Min 1Q Median 3Q Max
-4.7619 -0.0319 0.1281 0.2381 0.2381
Coefficients: (1 not defined because of singularities)
Estimate Std. Error t value Pr(>|t|)
(Intercept) 4.761914 0.003115 1529 <2e-16 ***
PriceRange NA NA NA NA
---
Signif. codes: 0 ‘***’ 0.001 ‘**’ 0.01 ‘*’ 0.05 ‘.’ 0.1 ‘ ’ 1
price example:
$102.00
$179.00
$1140.00
$104.00
$539.00
$1090.00
$149.00
$44.00
$1500.00
$200.00
$153.00
$58.00
$350.00
CodePudding user response:
The dollar $
indicates you have character strings not numbers. You need to clean your data first.
Currently you're doing
dat$PriceRange[dat$price <= 500] <- 0
dat$PriceRange[dat$price > 500 & dat$price <= 1000] <- 1
dat$PriceRange[dat$price > 1000] <- 2
which yields all zero
dat$PriceRange
# [1] 0 0 0 0 0 0 0 0 0 0 0 0 0 0
therefore:
lm(review ~ PriceRange, dat)$coe
# (Intercept) PriceRange
# 2.538462 NA
Now, we clean price
with gsub
, removing $
(needs to be escaped) |
(or) ,
for 1000 separators.
dat <- transform(dat, price=as.numeric(gsub('\\$|,', '', price)))

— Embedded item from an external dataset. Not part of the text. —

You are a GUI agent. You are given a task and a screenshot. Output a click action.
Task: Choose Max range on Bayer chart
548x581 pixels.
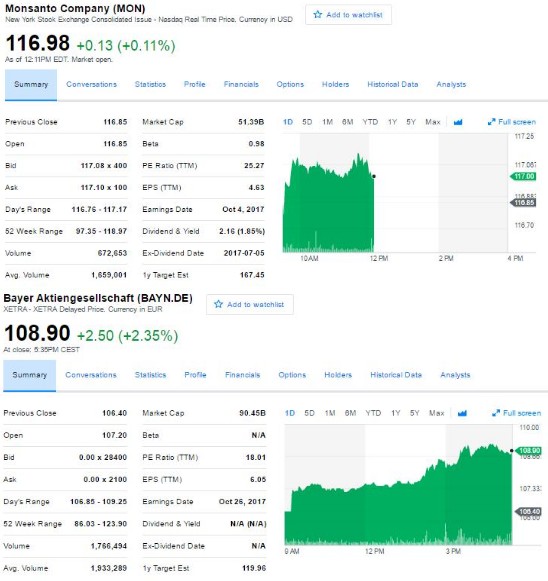coord(436,413)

Now, price will be correctly identified as number
dat$PriceRange[dat$price <= 500] <- 0
dat$PriceRange[dat$price > 500 & dat$price <= 1000] <- 1
dat$PriceRange[dat$price > 1000] <- 2
dat$PriceRange
# [1] 0 0 2 0 1 2 0 0 2 0 0 0 2 0
And lm
should work.
lm(review ~ PriceRange, dat)$coe
# (Intercept) PriceRange
# 2.5350318 -0.1656051
More easily you could use cut
to create the dummy variable (assuming data is already clean).
dat <- transform(dat,
PriceRange=as.numeric(cut(price, c(0, 500, 1000, Inf),
labels=0:2)))
lm(review ~ PriceRange, dat)$coe
# (Intercept) PriceRange
# 2.7006369 -0.1656051
Note, that you attempt to code a categorical variable as continuous, which might statistically be problematic!
Data:
dat <- structure(list(review = c(4L, 4L, 1L, 3L, 2L, 2L, 3L, 0L, 2L,
3L, 2L, 3L, 4L, 1L), price = c("$102.00", "$179.00", "$1140.00",
"$104.00", "$539.00", "$1090.00", "$149.00", "$44.10", "$1500.00",
"$200.00", "$153.00", "$58.00", "$1,258.00", "$350.00")), class = "data.frame", row.names = c(NA,
-14L))